World famous music acts aside, Stadthalle Wien also hosts the yearly Freestyle Motocross Show “Masters of Dirt”, Austria’s biggest ATP-Tournament “Erste Bank Open”, as well as the enchanting “Apassionata” horse show. In May 2015, Stadthalle Wien even played host to the 60th Eurovision Song Contest.
A multipurpose venue for culture and events
Not only is Stadthalle Wien Austria’s biggest event venue and among the top 10 arenas in Europe. It’s also known for its versatility. Operas, musicals, rock concerts, TV shows, sports events, trade fairs, congresses and much more happen at Stadthalle every day — in total there are more than 300 events with about a million visitors each year.
The venue itself actually consists of six different arenas all under one roof. The stages can be used for events individually, as well as in combination with each other. The heart of Stadthalle is definitely Hall D. Boasting 16,000 seats, it’s Austria’s biggest event arena.
In 2006, Hall F opened its doors to the public. It’s one of Europe’s most modern stages and has been hosting musicals like “Dirty Dancing” or “We Will Rock You”. Hall E is yet another multipurpose venue and it’s directly connected to both Hall D and the Stadthalle sports halls.

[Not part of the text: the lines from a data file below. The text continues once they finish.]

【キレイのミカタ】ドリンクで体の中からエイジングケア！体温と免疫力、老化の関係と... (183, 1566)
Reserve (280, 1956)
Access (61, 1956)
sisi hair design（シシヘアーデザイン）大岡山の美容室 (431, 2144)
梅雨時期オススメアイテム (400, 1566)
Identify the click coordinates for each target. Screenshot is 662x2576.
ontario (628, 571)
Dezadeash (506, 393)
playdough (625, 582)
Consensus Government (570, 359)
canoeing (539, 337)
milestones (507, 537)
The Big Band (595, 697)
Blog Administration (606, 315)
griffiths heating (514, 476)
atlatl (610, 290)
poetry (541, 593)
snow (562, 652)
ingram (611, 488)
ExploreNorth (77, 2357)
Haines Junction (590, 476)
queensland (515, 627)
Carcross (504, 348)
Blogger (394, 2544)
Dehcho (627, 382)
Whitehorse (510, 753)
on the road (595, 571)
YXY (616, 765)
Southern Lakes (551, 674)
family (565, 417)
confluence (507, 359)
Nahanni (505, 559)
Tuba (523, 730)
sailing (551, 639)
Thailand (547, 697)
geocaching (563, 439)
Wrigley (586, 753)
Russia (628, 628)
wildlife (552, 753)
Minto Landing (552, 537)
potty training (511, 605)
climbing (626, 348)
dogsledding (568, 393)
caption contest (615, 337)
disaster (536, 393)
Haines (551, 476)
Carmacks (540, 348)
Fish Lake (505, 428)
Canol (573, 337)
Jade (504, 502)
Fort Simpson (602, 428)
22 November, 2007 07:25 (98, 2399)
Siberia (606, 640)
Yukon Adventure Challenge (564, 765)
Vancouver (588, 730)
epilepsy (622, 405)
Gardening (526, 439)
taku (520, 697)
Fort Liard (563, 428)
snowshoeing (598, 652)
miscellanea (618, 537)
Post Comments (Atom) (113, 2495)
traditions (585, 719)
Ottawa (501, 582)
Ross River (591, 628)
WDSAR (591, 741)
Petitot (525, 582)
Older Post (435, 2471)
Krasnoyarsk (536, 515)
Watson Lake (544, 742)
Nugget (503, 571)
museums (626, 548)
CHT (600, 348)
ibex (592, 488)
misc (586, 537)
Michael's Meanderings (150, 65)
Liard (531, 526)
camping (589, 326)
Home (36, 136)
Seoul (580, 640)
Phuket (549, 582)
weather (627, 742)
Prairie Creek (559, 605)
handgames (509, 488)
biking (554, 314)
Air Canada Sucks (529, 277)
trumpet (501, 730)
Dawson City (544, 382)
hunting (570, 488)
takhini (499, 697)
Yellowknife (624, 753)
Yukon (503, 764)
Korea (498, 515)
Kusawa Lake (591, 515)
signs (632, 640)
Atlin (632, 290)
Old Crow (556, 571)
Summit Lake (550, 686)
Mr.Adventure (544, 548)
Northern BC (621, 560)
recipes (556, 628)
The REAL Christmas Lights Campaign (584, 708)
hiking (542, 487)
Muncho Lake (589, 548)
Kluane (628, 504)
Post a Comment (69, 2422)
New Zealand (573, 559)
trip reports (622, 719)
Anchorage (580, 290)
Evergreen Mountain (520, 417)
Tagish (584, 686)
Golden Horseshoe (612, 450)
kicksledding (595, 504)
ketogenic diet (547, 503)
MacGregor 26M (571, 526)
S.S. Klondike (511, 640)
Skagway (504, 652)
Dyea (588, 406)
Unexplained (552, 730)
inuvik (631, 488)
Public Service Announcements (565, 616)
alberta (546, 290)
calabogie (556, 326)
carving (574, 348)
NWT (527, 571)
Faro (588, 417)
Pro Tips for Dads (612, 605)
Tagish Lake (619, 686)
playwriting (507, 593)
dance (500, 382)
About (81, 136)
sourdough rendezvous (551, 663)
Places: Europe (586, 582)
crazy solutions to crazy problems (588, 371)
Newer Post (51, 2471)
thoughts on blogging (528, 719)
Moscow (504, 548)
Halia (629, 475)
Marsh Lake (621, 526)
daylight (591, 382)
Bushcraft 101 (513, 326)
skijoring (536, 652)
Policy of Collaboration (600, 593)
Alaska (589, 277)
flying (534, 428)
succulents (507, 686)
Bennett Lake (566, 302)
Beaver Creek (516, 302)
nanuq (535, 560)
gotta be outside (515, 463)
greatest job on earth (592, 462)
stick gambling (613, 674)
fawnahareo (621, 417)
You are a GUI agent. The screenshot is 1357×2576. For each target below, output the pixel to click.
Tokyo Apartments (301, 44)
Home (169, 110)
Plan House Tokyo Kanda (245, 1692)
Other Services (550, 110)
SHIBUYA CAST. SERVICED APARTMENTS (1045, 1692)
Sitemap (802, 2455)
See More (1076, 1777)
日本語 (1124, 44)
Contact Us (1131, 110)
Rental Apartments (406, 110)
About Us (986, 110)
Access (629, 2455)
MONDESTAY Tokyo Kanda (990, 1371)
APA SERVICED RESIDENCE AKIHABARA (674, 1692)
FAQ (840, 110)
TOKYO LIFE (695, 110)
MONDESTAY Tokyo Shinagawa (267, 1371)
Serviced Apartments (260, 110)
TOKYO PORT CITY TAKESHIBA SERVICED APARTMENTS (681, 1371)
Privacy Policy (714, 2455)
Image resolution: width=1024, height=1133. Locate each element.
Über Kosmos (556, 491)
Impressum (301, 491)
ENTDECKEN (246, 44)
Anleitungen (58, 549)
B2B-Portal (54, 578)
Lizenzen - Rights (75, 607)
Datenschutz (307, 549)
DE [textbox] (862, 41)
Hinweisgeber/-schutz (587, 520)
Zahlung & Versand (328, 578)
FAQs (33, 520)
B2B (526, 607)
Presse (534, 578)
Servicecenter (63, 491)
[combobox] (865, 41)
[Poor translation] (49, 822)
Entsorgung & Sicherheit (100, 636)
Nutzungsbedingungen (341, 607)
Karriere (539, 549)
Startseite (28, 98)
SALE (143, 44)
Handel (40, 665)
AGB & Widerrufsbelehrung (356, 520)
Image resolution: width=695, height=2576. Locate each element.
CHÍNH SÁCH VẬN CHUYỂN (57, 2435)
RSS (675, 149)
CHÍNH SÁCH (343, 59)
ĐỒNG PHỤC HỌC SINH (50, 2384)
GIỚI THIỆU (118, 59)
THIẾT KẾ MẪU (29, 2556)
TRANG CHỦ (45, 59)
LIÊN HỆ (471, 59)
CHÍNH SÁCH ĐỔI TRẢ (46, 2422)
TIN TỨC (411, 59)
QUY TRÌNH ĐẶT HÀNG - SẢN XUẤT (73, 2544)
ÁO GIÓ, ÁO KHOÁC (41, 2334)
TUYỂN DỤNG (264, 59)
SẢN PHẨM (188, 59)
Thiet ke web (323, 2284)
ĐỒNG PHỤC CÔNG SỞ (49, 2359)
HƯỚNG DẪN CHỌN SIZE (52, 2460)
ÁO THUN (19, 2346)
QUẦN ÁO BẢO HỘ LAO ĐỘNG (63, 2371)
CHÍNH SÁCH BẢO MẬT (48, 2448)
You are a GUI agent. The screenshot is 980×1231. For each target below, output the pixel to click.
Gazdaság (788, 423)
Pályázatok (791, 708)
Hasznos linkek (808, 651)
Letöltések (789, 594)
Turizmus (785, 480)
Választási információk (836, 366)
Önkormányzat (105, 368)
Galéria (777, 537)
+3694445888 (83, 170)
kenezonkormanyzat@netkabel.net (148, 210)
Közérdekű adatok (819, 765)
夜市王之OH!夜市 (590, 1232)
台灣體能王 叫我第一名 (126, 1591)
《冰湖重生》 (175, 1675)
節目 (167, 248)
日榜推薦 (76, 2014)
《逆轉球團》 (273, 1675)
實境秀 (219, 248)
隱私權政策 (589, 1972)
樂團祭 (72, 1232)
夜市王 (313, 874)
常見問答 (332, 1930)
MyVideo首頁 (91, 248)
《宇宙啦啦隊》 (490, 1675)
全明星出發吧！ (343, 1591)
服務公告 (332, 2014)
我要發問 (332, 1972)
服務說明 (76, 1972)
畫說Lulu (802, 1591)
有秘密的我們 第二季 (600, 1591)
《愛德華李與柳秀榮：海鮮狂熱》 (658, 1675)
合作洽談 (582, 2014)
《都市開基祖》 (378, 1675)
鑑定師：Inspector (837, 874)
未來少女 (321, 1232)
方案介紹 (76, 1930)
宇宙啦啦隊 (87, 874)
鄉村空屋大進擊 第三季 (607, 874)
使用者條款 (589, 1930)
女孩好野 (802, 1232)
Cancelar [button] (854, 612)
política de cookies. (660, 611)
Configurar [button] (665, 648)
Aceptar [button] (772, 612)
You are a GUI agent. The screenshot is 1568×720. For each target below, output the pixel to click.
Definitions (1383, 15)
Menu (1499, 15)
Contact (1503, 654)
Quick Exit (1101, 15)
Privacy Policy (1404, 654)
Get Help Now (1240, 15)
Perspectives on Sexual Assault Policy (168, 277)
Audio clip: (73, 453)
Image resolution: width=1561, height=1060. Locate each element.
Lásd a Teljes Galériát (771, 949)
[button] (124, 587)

Stadthalle Wien as a sports centre
Stadthalle has not one but two sports centres, Hall A and Hall B, which are used for training and competition purposes. Hall B even offers stands for spectators of events like the European Hockey Championships or smaller competitions like those of the local roller derby team.
Hall C is better known as EisStadhalle (“Ice-Stadthalle”) because of its generous ice rink, which also hosts the famous “Holiday on Ice” shows. Furthermore, Stadthalle has an Olympic-size pool, as well as a sauna and wellness complex. It’s used recreationally by the public but also hosts international swimming and diving competitions.
Dedicated to the arts from the get-go
Stadthalle Wien was Vienna’s first big event venue outside the city centre. In 1952, the City of Vienna held an international competition for the design of the new venue. Architect Roland Rainer won with his draft for a multipurpose venue that could host vast amounts of visitors. In 1954, the ground-breaking ceremony was held at the former imperial parade grounds in Vienna’s 15th district.
Four years later, President Adolf Schärf officially opened Stadthalle Wien with tens of thousands of spectators in attendance. The ballet of the Vienna State Opera performed and, for the first and only time in history, the Vienna Philharmonic Orchestra and the Vienna Symphonic Orchestra played a concert together.
Originally, Stadthalle opened with only two arenas, but 1994 and 2006 saw additional halls added. The 2006 addition, Hall F, was even awarded one of Austria’s most prestigious awards for architecture.
From the get-go, art was a significant factor for the developers of Stadthalle. They even integrated pieces of art into the architecture of the building itself, for example, Carl Unger’s mosaic which is a stylised map of the building. Architect Rainer also designed the famous stackable chair, the “Wiener Stadthallensessel”.